WORK REQUEST A: In the article on Saskatchewan's MS trials, reproduce the text verbatim, starting at "MS is a neurological" and ending at "from their symptoms.".
WORK REQUEST B: According to the article on Saskatchewan's MS trials, what does neck vein therapy use to open up constricted veins?

Saskatchewan selects 1st person for MS trials

A Saskatoon man with multiple sclerosis will be the first person sent by the province to the United States to see if he can participate in neck vein therapy clinical trials.

A Saskatoon man with multiple sclerosis will be the first person sent by the province to the United States to see if he can participate in neck vein therapy clinical trials.

Andrew Dahlen will fly to Albany, N.Y., Monday for a final assessment in order to join a two-year study of the so-called liberation therapy for MS.

The therapy involves using tiny balloons, surgically inserted, to open up constricted veins.

MS is a neurological disease that can seriously affect mobility, vision, speech and bladder function. 

Hundreds of people from Canada have gone to the U.S. or overseas for the treatment, and many say it has given them relief from their symptoms.

However, neck vein therapy is controversial, with a number of medical experts saying it doesn't work, or that the relief it provides is temporary or can be explained by the placebo effect.

DATA TO EXAMINE:

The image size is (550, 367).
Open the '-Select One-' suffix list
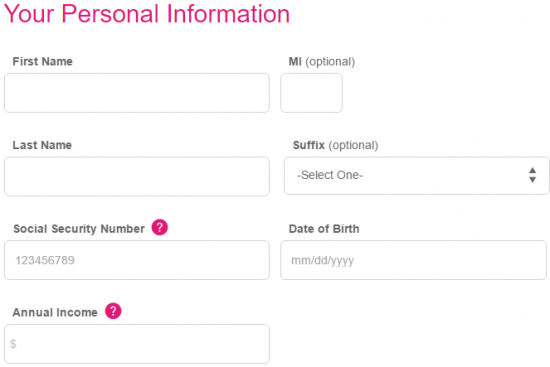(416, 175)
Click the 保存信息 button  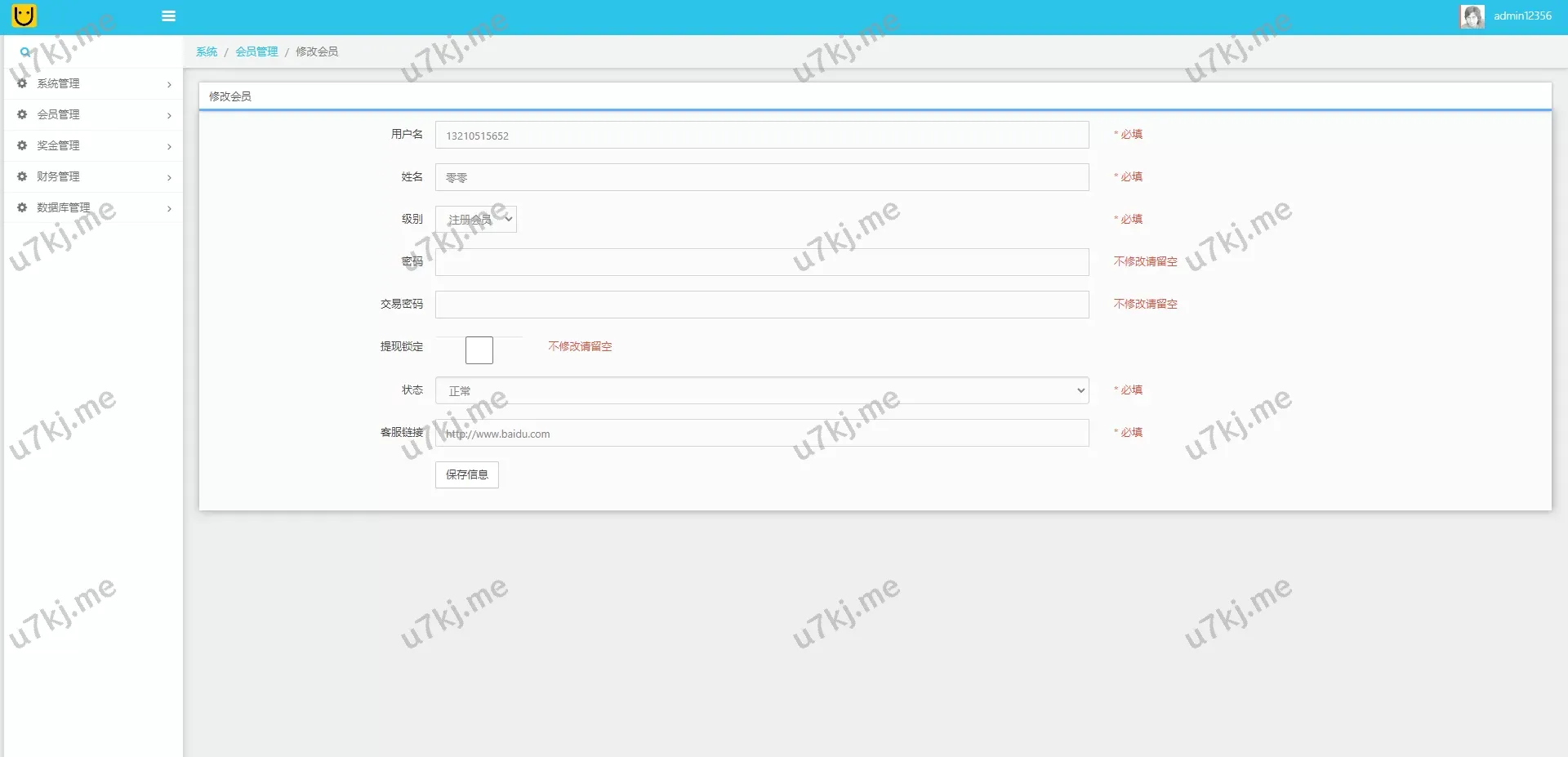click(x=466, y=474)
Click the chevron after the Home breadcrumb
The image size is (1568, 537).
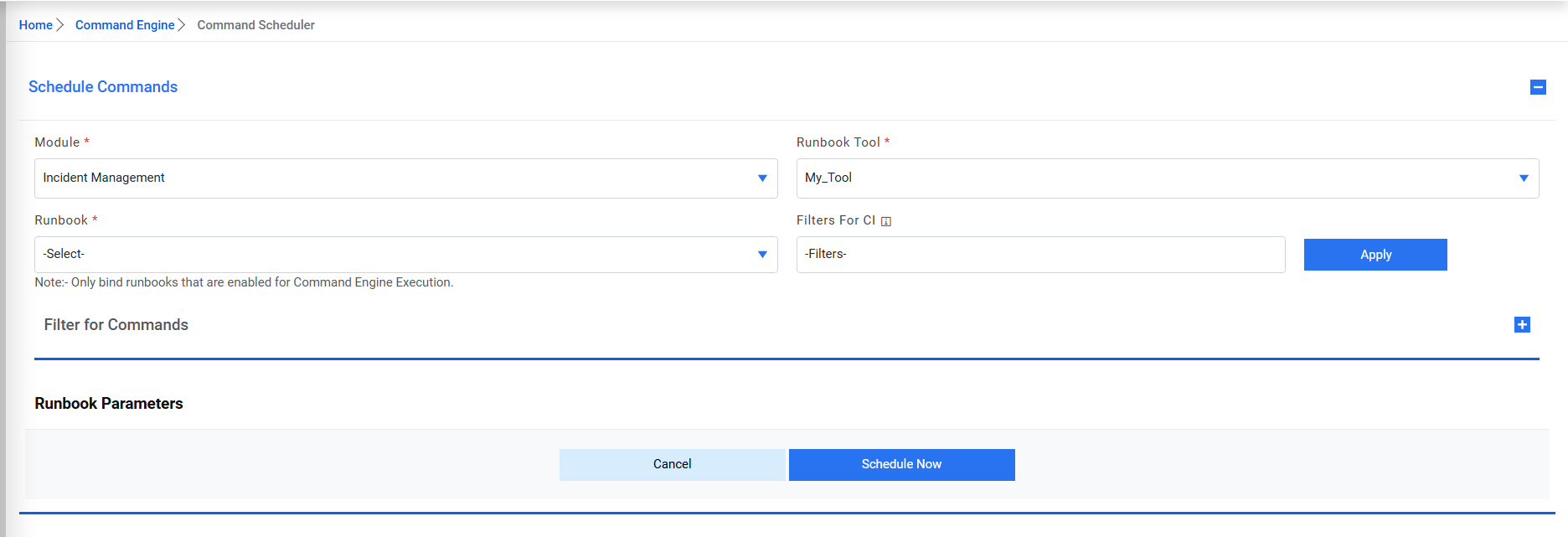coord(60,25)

---

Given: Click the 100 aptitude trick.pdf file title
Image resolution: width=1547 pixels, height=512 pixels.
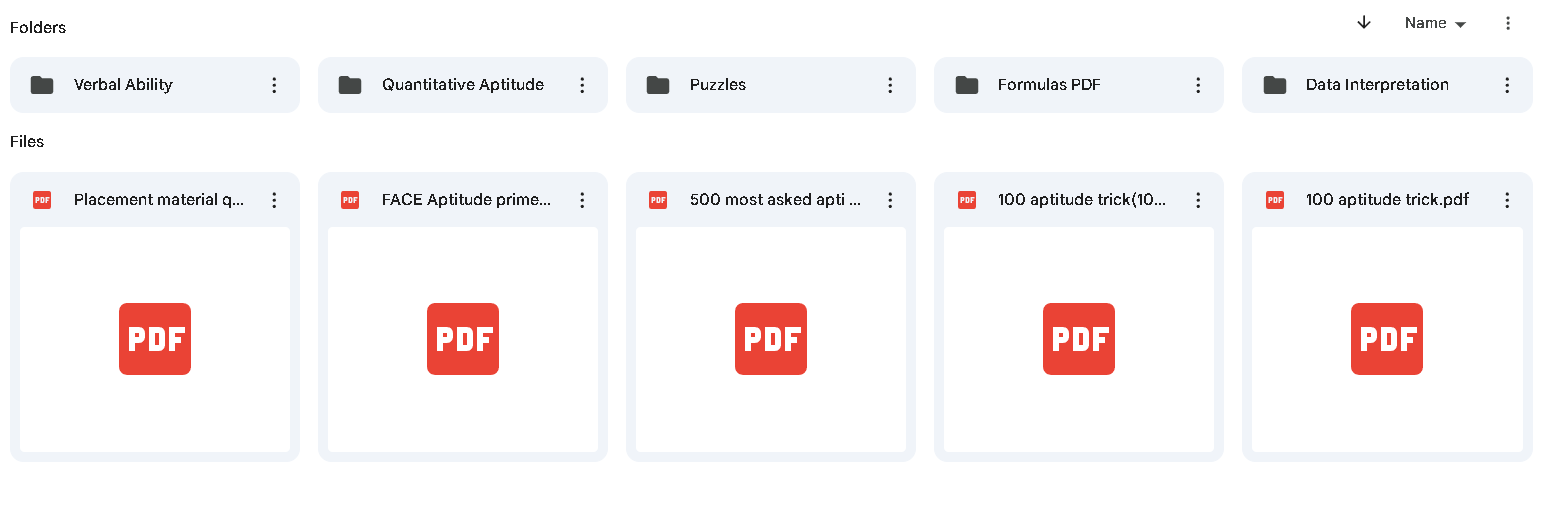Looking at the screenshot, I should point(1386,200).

TASK OUTPUT A:
MS is a neurological disease that can seriously affect mobility, vision, speech and bladder function. 

Hundreds of people from Canada have gone to the U.S. or overseas for the treatment, and many say it has given them relief from their symptoms.

TASK OUTPUT B: It uses tiny balloons, surgically inserted.